Extracted data entries
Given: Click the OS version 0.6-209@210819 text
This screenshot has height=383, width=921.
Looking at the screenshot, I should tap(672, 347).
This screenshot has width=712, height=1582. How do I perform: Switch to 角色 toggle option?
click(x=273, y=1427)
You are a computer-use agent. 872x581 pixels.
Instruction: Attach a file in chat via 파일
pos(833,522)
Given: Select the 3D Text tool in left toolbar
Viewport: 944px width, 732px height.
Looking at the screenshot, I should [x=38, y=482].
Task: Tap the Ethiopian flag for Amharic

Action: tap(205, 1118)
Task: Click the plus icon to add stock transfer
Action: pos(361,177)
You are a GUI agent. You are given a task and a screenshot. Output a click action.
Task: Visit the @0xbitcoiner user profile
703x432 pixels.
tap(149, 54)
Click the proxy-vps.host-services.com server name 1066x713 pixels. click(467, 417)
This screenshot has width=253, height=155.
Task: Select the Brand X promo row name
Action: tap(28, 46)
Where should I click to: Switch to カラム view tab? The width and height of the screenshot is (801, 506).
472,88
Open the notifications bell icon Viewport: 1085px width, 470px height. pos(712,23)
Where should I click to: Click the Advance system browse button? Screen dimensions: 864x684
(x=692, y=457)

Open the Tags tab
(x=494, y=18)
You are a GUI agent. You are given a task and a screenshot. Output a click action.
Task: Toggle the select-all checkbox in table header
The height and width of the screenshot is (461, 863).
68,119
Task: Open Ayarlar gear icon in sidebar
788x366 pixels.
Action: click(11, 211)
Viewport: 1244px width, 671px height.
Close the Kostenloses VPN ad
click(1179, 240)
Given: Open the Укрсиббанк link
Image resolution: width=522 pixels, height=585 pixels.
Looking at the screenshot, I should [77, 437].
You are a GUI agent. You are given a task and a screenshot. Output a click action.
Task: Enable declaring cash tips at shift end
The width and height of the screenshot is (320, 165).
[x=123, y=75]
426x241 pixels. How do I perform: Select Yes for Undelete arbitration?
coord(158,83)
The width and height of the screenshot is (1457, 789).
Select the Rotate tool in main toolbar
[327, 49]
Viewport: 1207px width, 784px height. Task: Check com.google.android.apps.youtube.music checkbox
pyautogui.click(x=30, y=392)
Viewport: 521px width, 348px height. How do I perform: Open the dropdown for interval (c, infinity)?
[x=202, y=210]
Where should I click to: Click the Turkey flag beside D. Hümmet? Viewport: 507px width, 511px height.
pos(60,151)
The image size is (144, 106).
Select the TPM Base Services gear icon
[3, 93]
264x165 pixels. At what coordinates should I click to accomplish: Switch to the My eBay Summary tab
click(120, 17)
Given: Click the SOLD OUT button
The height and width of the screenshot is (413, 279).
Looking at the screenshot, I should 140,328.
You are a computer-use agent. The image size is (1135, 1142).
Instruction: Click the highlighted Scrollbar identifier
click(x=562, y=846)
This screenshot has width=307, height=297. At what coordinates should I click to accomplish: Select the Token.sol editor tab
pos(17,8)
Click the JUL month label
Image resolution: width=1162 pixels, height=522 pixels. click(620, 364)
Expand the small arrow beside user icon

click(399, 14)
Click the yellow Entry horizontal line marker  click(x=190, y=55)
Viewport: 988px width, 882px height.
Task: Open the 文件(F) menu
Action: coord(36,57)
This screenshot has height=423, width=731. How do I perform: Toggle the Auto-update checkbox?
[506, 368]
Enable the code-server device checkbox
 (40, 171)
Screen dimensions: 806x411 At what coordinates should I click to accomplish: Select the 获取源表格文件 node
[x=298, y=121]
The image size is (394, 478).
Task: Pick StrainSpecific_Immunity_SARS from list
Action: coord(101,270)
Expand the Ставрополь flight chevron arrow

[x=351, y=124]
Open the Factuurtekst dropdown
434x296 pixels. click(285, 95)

How to complete this task.
Write out the records exactly, starting at the first line and stopping after the line that contains "Task: Enable declaring cash tips at shift end".

Exercise response.
Given: Click the OS version 0.6-209@210819 text
This screenshot has height=383, width=921.
Looking at the screenshot, I should tap(672, 347).
This screenshot has width=712, height=1582. How do I perform: Switch to 角色 toggle option?
click(x=273, y=1427)
You are a computer-use agent. 872x581 pixels.
Instruction: Attach a file in chat via 파일
pos(833,522)
Given: Select the 3D Text tool in left toolbar
Viewport: 944px width, 732px height.
Looking at the screenshot, I should [x=38, y=482].
Task: Tap the Ethiopian flag for Amharic

Action: tap(205, 1118)
Task: Click the plus icon to add stock transfer
Action: pos(361,177)
You are a GUI agent. You are given a task and a screenshot. Output a click action.
Task: Visit the @0xbitcoiner user profile
703x432 pixels.
tap(149, 54)
Click the proxy-vps.host-services.com server name 1066x713 pixels. click(467, 417)
This screenshot has width=253, height=155.
Task: Select the Brand X promo row name
Action: tap(28, 46)
Where should I click to: Switch to カラム view tab? The width and height of the screenshot is (801, 506).
472,88
Open the notifications bell icon Viewport: 1085px width, 470px height. pos(712,23)
Where should I click to: Click the Advance system browse button? Screen dimensions: 864x684
(x=692, y=457)

Open the Tags tab
(x=494, y=18)
You are a GUI agent. You are given a task and a screenshot. Output a click action.
Task: Toggle the select-all checkbox in table header
The height and width of the screenshot is (461, 863).
68,119
Task: Open Ayarlar gear icon in sidebar
788x366 pixels.
Action: click(11, 211)
Viewport: 1244px width, 671px height.
Close the Kostenloses VPN ad
click(1179, 240)
Given: Open the Укрсиббанк link
Image resolution: width=522 pixels, height=585 pixels.
Looking at the screenshot, I should [77, 437].
You are a GUI agent. You are given a task and a screenshot. Output a click action.
Task: Enable declaring cash tips at shift end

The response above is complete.